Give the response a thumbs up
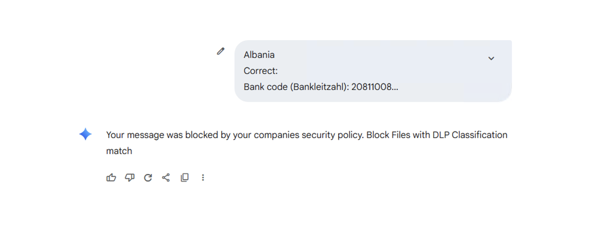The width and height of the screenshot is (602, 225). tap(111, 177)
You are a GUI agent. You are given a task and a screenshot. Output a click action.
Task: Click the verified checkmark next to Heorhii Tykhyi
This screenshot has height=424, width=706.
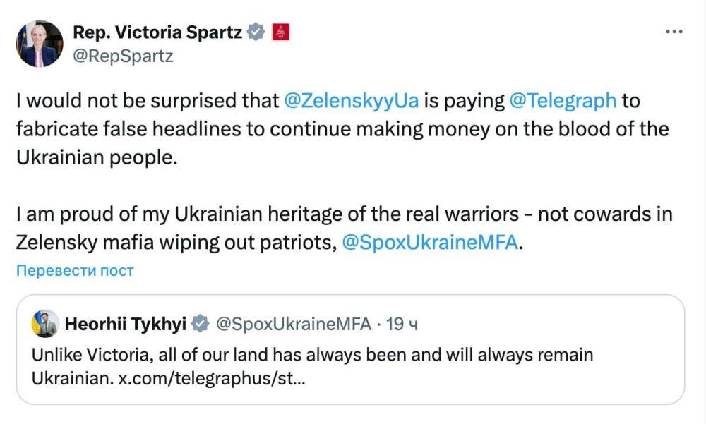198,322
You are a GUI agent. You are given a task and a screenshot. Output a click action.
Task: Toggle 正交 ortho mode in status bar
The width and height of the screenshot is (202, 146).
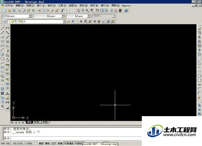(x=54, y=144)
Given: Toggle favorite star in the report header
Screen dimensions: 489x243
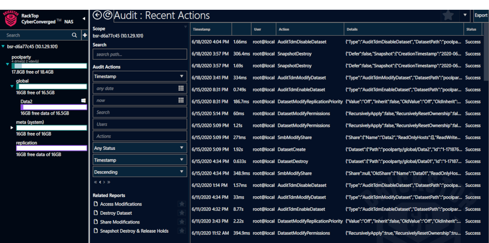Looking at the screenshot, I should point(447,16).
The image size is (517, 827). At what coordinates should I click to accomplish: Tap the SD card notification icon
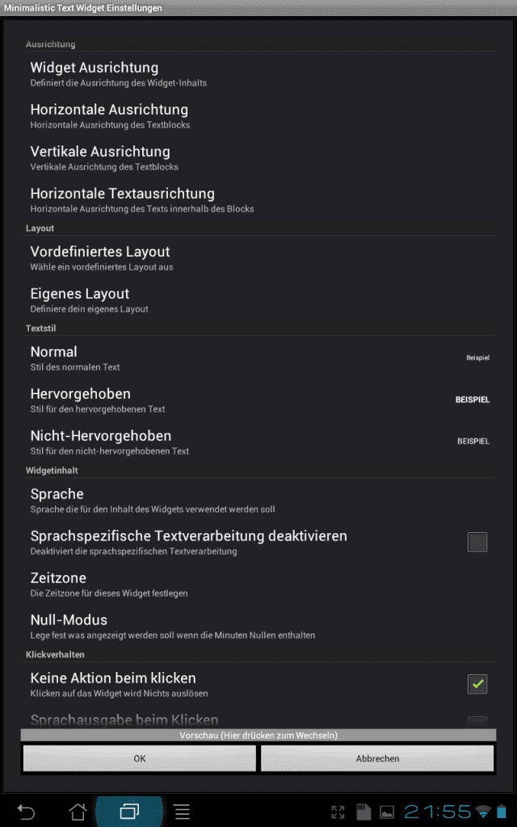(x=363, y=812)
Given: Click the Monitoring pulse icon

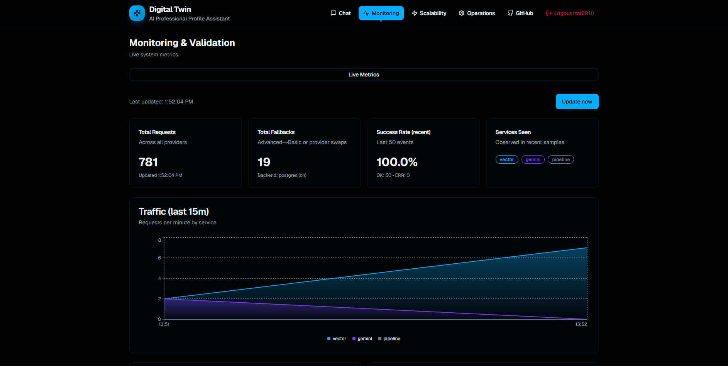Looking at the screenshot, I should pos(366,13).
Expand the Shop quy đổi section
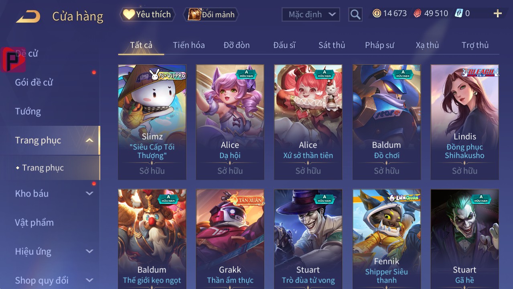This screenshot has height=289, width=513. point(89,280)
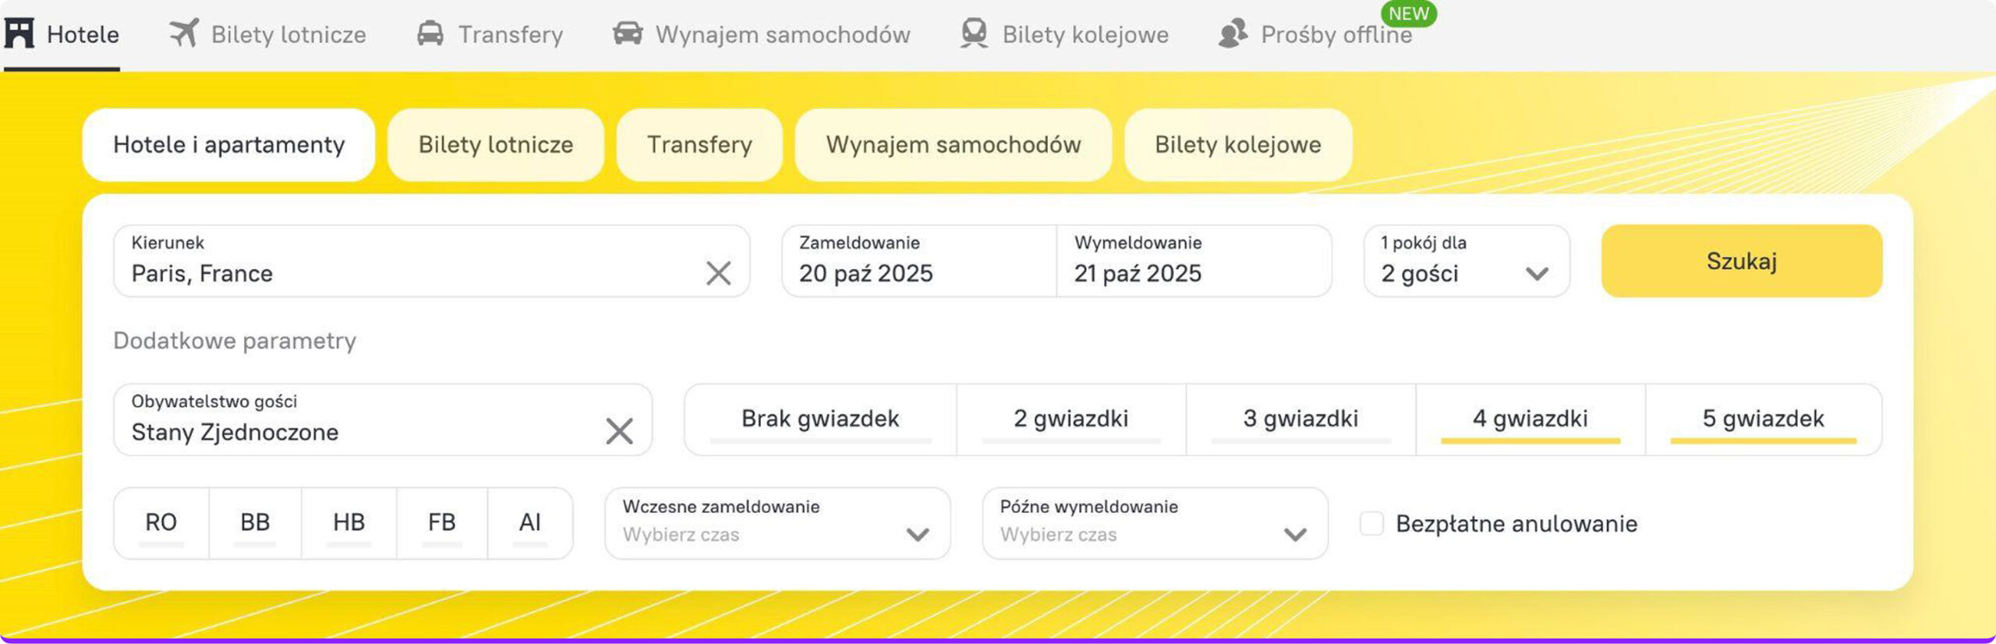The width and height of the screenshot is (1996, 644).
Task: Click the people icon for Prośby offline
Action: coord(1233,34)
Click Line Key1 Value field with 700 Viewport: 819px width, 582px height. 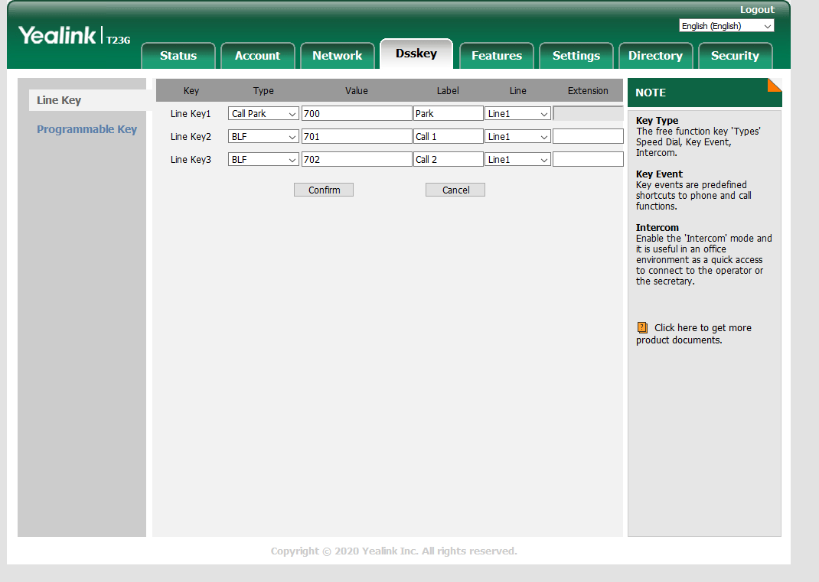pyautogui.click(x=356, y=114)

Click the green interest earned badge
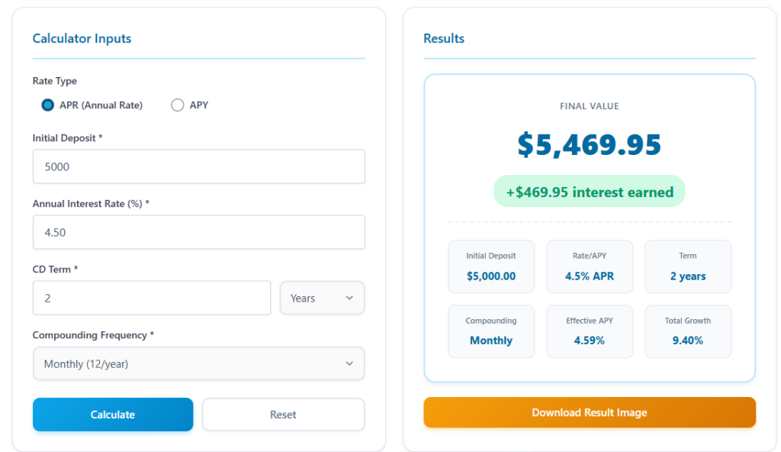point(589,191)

→ Task description: Check each line of the data above for the string "Toggle", and copy the ones that have it.

→ Result of this task:
Task: Toggle 正交 ortho mode in status bar
Given: Toggle favorite star in the report header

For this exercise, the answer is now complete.